Hay bales are my lily pads. I watch the light on them when I run: the angle, the strength, the warmth. Depending on the time of day, the season of year, the color of the sky, the life on the ground, the hay bales look different every day.
Growing up, I made the drive from Savannah to Athens a thousand times with my family. I always loved to see the hay bales in the fields, dotting the hills as if dropped with parachutes from the sky. Plopped wherever the bale happened to have enough hay and the baler strapped it up and abandoned it. There was no order. No pattern to the bales on the hills, but the bales themselves are so tidy. This appealed to me then and it appeals to me now, the tidiness of a bale of hay. Something that swayed in the wind and covered the earth and that I’d never be able to order myself if I were to reap and bundle it – not without wrestling and swearing and scratching blood on my arms – all of this wildness was now bound in a tight, neat package that looked like a tater tot.
It wasn’t until I was an adult and started taking my runs through the fields around here that I started looking at hay bales up close. The swirl of the straw around the core of the bale, the streaks of stalks like highlights in blonde hair. When the sky is blue, and the land is stubbled, and the hay bale lazes in the right slant of light, it shines like gold.

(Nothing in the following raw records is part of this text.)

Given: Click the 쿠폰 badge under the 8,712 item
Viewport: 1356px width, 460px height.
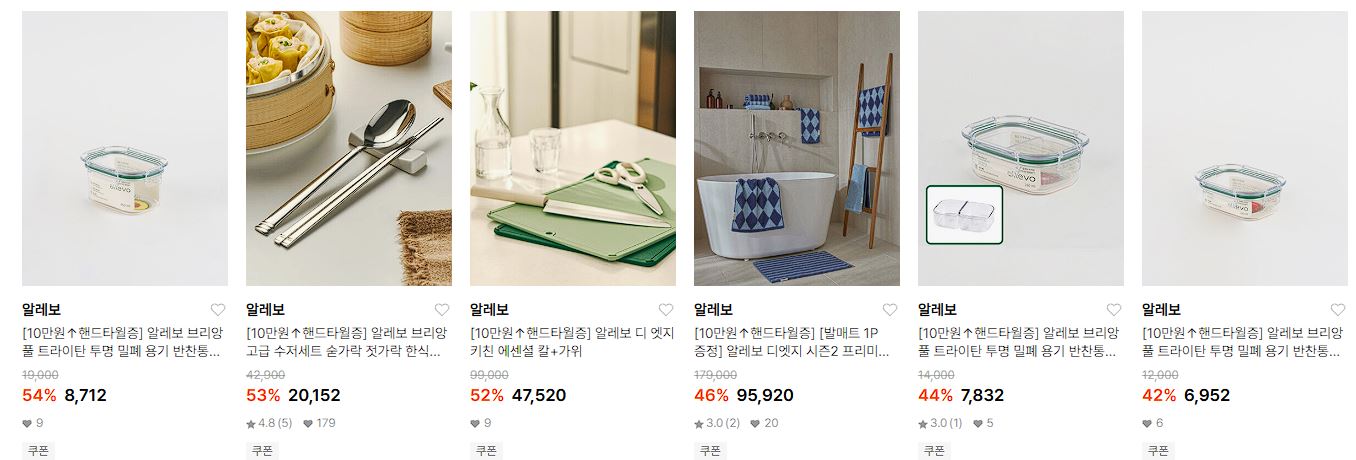Looking at the screenshot, I should point(37,451).
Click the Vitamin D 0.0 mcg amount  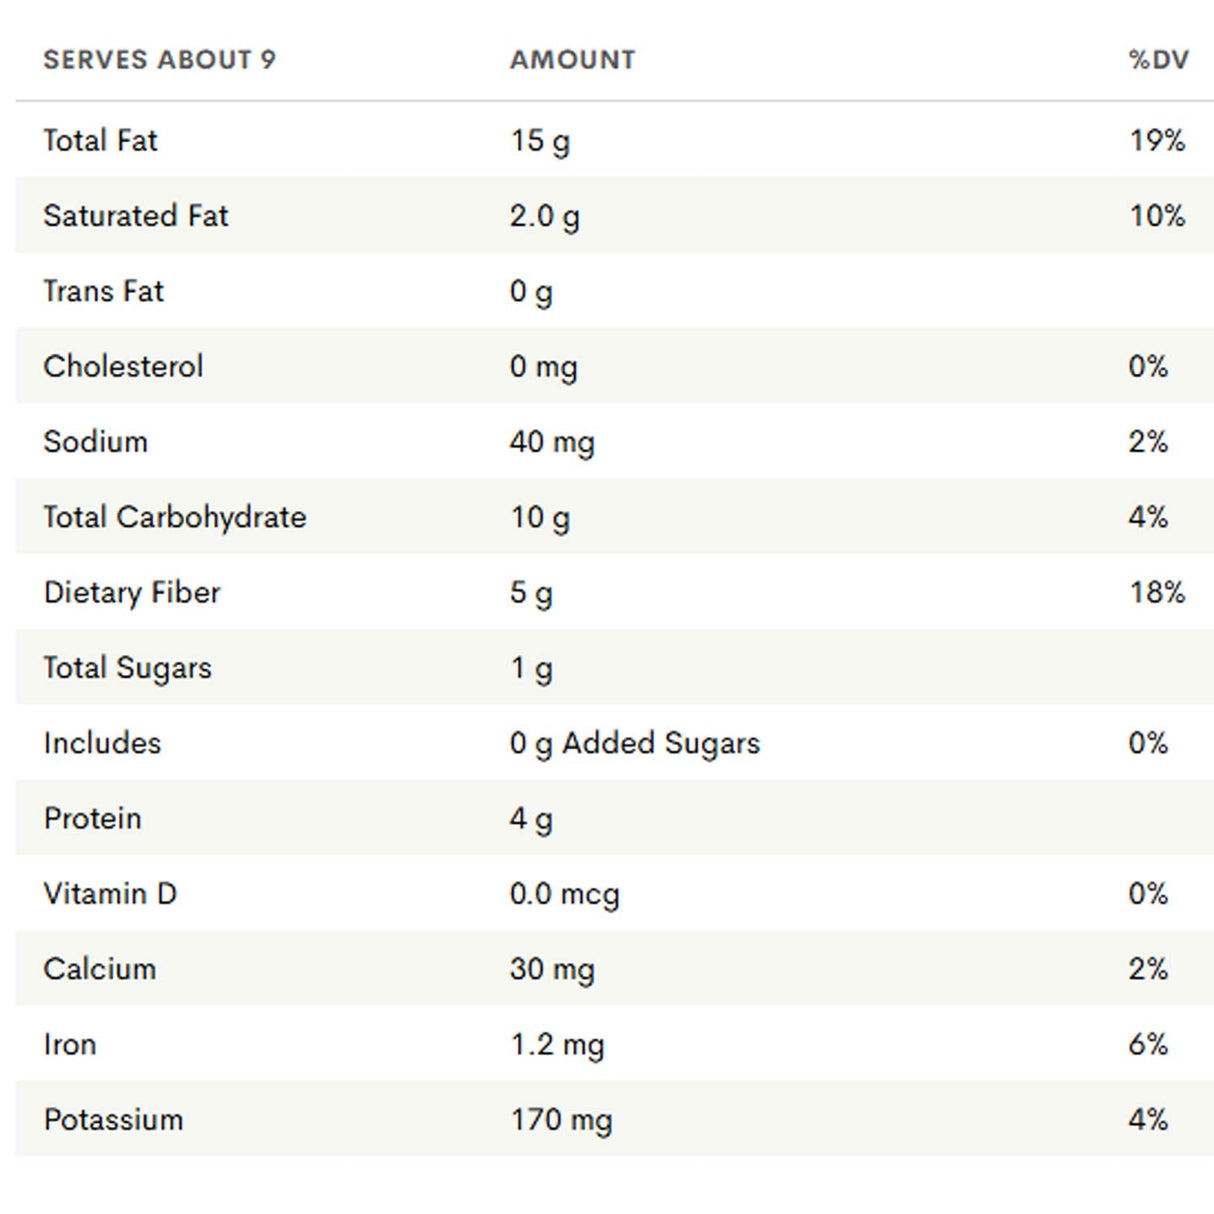[x=564, y=894]
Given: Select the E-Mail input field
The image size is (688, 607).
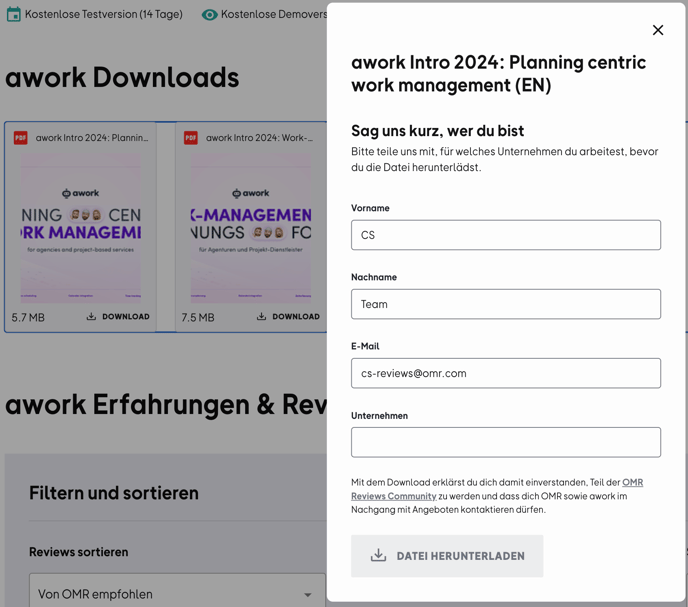Looking at the screenshot, I should [x=505, y=373].
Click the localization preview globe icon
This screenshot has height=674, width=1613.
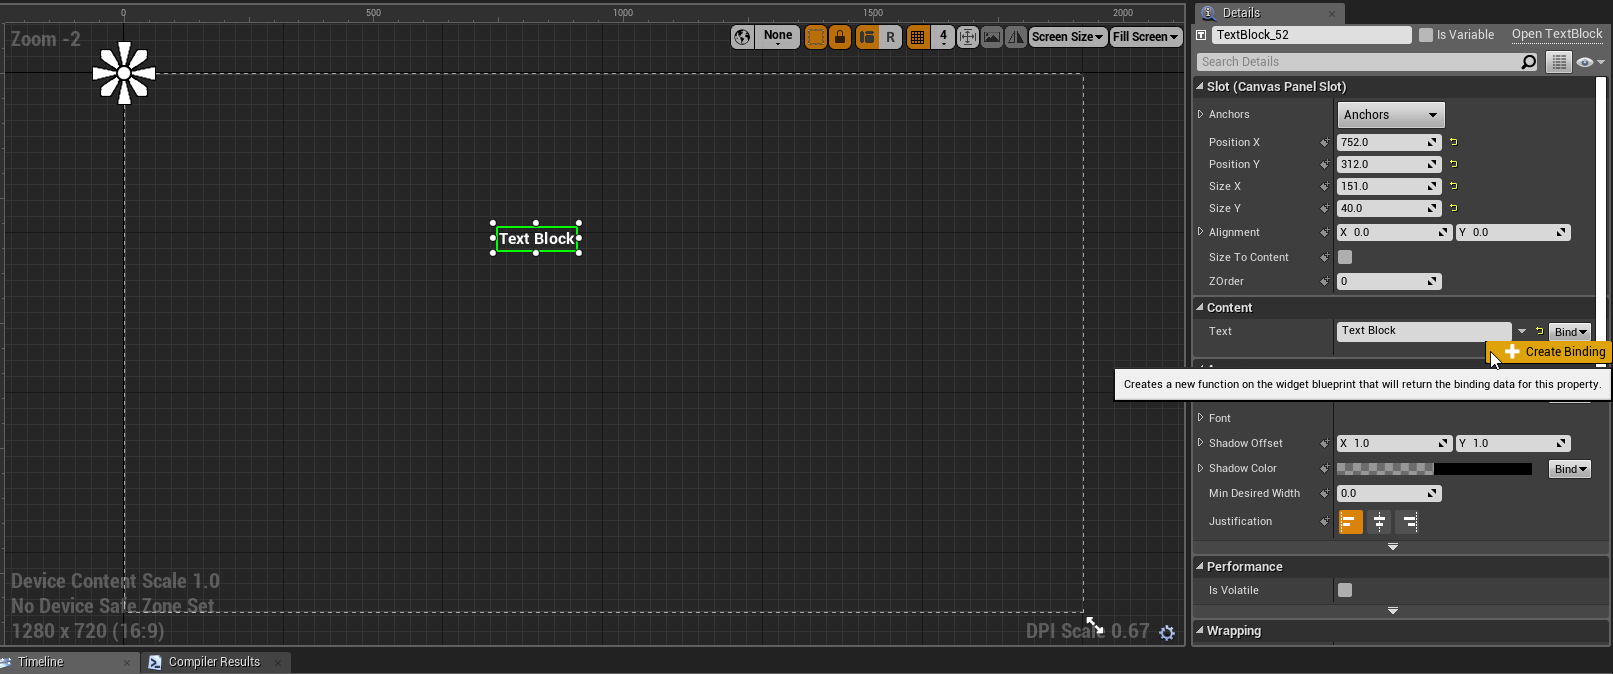742,37
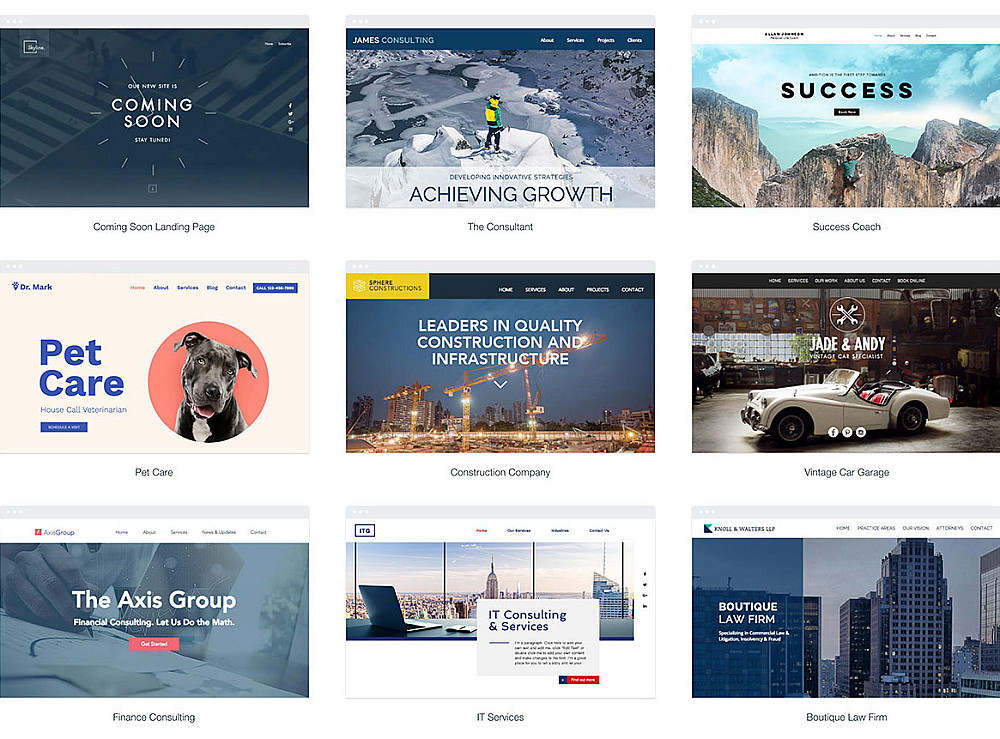Select Projects in Sphere Constructions navigation
Viewport: 1000px width, 739px height.
(x=598, y=289)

Do they leave the bales as is and just let cows munch on them? No, that can’t be right – they have that green plastic wrap around them. That’s a new thing. They used to be bound with two or three narrow white bands of plastic or twine. Now they are bound by webbing. Someone must collect the bales at some point. No one has collected mine yet, though.
I wanted to watch the hay at sunrise today, but I was too early. The sun did not rise over the mountains and shine on the bales before I needed to get home to pack lunches. I tried. I ran back and forth, watching the morning sun light the hilltops to the west. But the bales were in valleys and I could not wait any longer. All my bales are golden. I want to see them glow pink.
For the month of April, I will be publishing a 10-minute free write each day, initiated by a prompt from my prompt box. Minimal editing. No story. Just thoughts spilling onto the page. Trying to get back into the writing habit.